As shown in Table 1, Na and K contents in WRM1 (WRMn, Water washing of red mud catalyst, n = 1, 2, refers to washing times), WRM2 and ARM were found to be reduced significantly towards water washing and acid washing, but minor changes were observed between WRM1 and WRM2 towards adding washing times. It was noticed that Ca content had increased after washing as it was more insoluble in water, and its absolute quality had decreased less or even basically remained unchanged, so that the relative proportion increased. Thus, the water washing method had certain limitations, but it can be seen that the acid washing method can reduce all kinds of alkaline substances to a certain degree, which is considered acceptable for dealkalization of RM.
Figure 1 shows the XRD patterns of RM, ARM and ARM(400) (ARM(t), where t refers to the calcining temperature). The crystalline phases determined in three samples were α-Fe2O3 (hematite, PDF-33-0664#), TiO2 (anatase, PDF-89-4921#), SiO2 (quartz, PDF-46-1045#), as well as trace phases of carbonates and aluminosilicates. No obvious other diffraction peaks were found, suggesting that other components were well-dispersed in red mud. This result was in accordance with the recent research on phases of red mud produced in China [27]. In ARM, the Fe+3O(OH) (goethite, PDF-29-0713#) diffraction peaks considerably diminished, and in ARM(400), they finally vanished, which affirmed that the crystalline Fe+3O(OH) had transformed due to dehydration after the calcination process.

2.1.2. Catalytic Activity of RM and Alkali-Removed RM

Figure 2 shows the NOx conversion rate of RM, ARM and ARM(400) as a function of reaction temperature. In comparison with RM, the denitration efficiency of ARM increased by about 10% points in the range of 150–375 °C. Unlike the behavior of RM and ARM, better performance was acquired by ARM(400) in the range of 350–400 °C, where the active temperature window had been broadened.

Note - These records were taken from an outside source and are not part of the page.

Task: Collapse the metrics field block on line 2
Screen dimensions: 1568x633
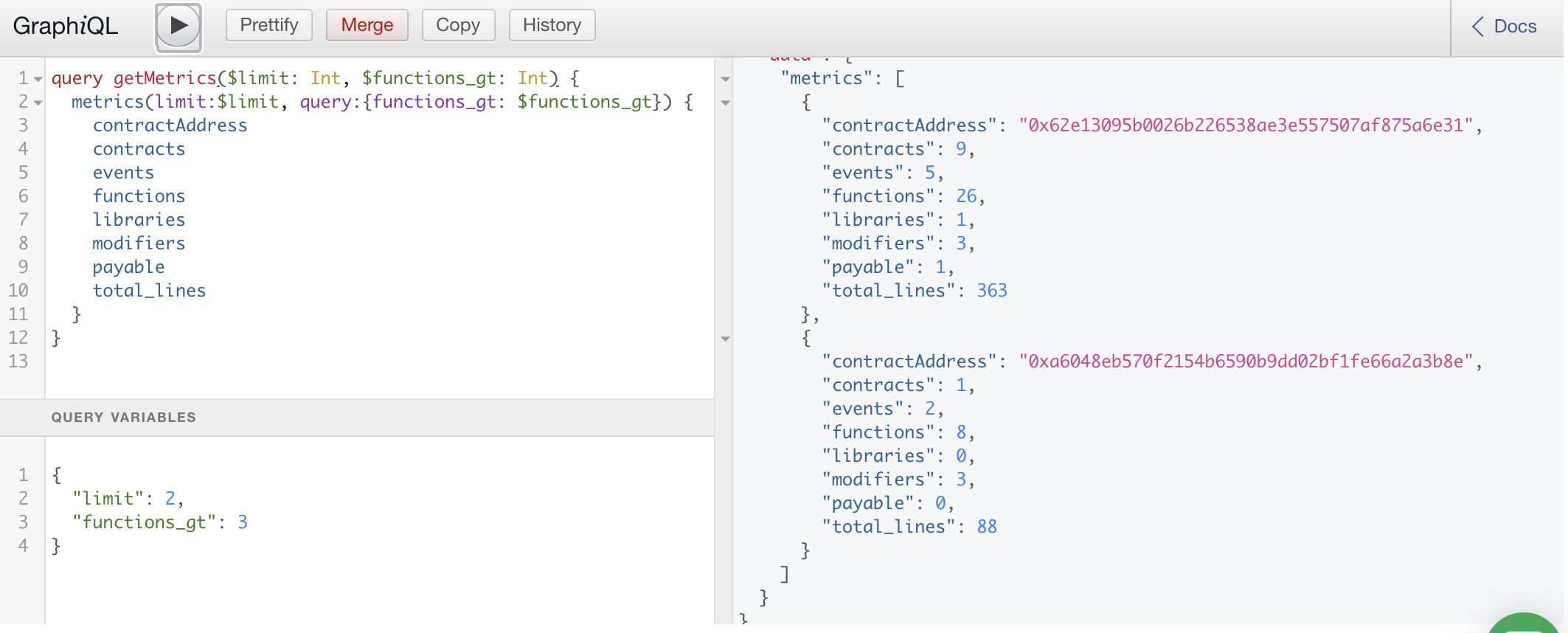Action: coord(38,103)
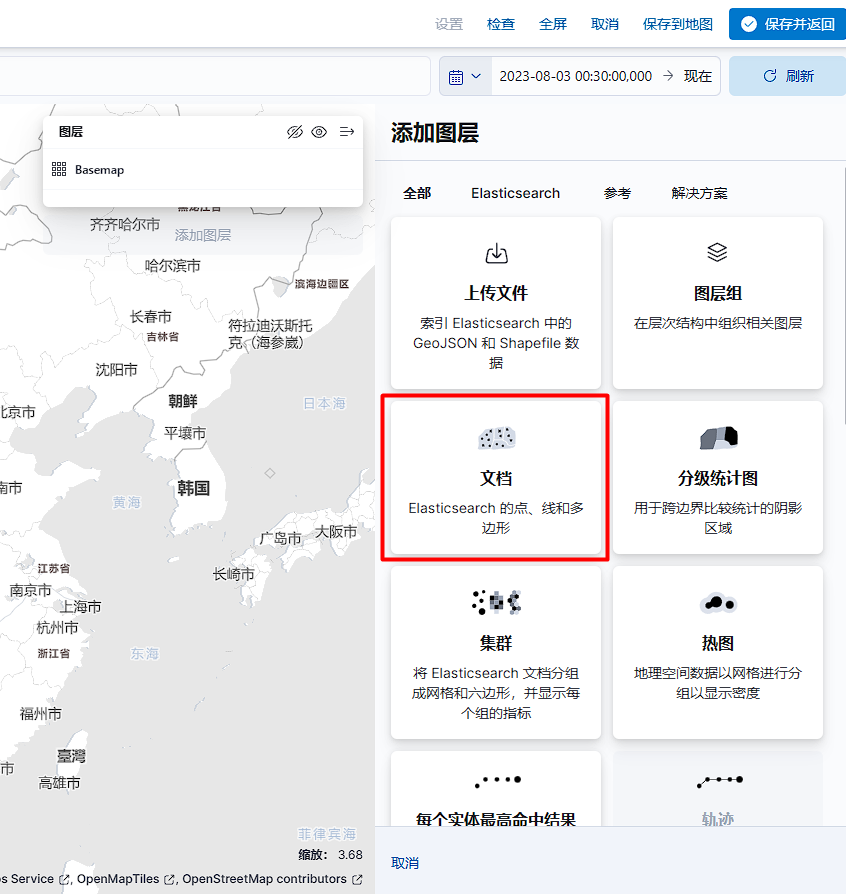Click the Basemap grid icon

pos(59,170)
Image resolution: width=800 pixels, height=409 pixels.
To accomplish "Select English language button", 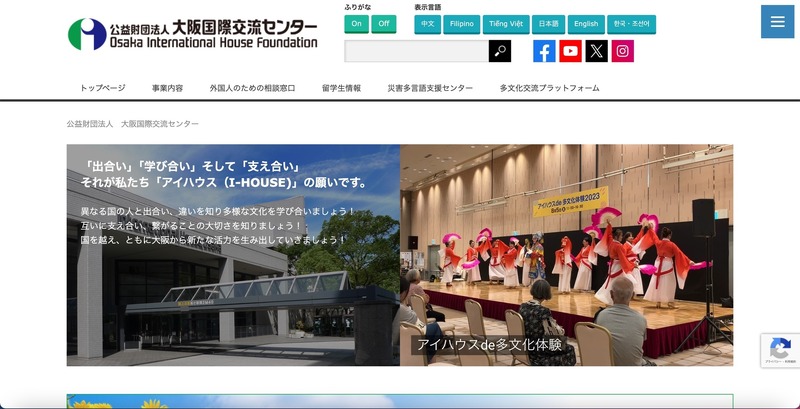I will 586,24.
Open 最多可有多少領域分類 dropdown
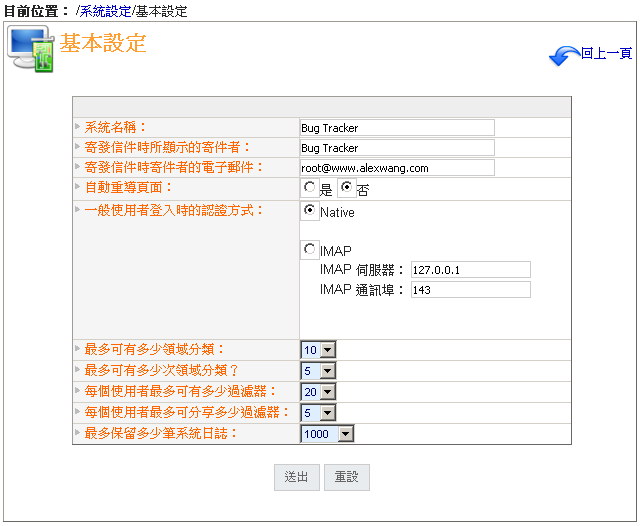640x526 pixels. (319, 350)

Thus, calcining after acid washing can reduce the adverse effect of alkali in RM and effectively improve the catalytic activity at high temperatures, which can be considered as a cost-effective treatment method.

2.1.3. Structure Characterization of RM and Alkali-Removed RM

Specific surface areas and pore structure are of significant importance of heterogeneous catalyst. The BET surface areas of samples are shown in Table 2. In general, dealkalization had a positive effect on the BET surface areas, but pore volumes and pore diameter decreased to a certain degree after acid washing treatment. The BET surface areas of ARM and ARM(400) were 50.54 m2·g−1 and 57.19 m2·g−1, respectively. This suggests that acid washing can remove most of the alkaline substances from red mud and clear the inner channel of red mud minerals [28], so that the specific surface area can be further optimized after calcination, which is beneficial to the diffusion and adsorption of reaction gas on the catalyst surface.
Figure 3 shows the SEM images of samples. As shown in Figure 3a,b, WRM1 showed a similar cementation structure to RM: it displayed a large block, columnar and lamellar structure, surrounded by flocculent small particles of crystallization, where the surface of particles was rough, and the adhesion and pore structure of the catalyst had obviously collapsed and been blocked; while in Figure 3c,d, ARM had larger voids and highly-dispersed particles, owing to the displacement of impurities by H+ occurring in mineral layers, involving K+, Na+, Ca2+ and Mg2+ ions. After calcination, ARM(400) had further homogeneous morphology with ball-shaped particles, and the surface became smooth and better connected, which provided a larger specific surface area and exposed sufficient active sites for gas diffusion and adsorption in the SCR reaction, and it was the significant reason for the improved activity.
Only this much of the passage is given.